### [Work order]
Print the data that follows without changing a single word.

### [Dataset entries]
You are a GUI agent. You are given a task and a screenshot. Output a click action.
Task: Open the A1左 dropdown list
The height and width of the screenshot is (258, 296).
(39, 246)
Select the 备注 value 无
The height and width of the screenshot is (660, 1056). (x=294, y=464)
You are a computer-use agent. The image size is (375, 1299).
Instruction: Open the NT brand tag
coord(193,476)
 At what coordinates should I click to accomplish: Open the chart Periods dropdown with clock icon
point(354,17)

### [Response]
You are a GUI agent. You are given a task and a screenshot. Output a click action.
Task: Open the A1左 dropdown list
The height and width of the screenshot is (258, 296).
(39, 246)
Select the 备注 value 无
The height and width of the screenshot is (660, 1056). (x=294, y=464)
You are a computer-use agent. The image size is (375, 1299).
Instruction: Open the NT brand tag
coord(193,476)
 At what coordinates should I click to accomplish: Open the chart Periods dropdown with clock icon
point(354,17)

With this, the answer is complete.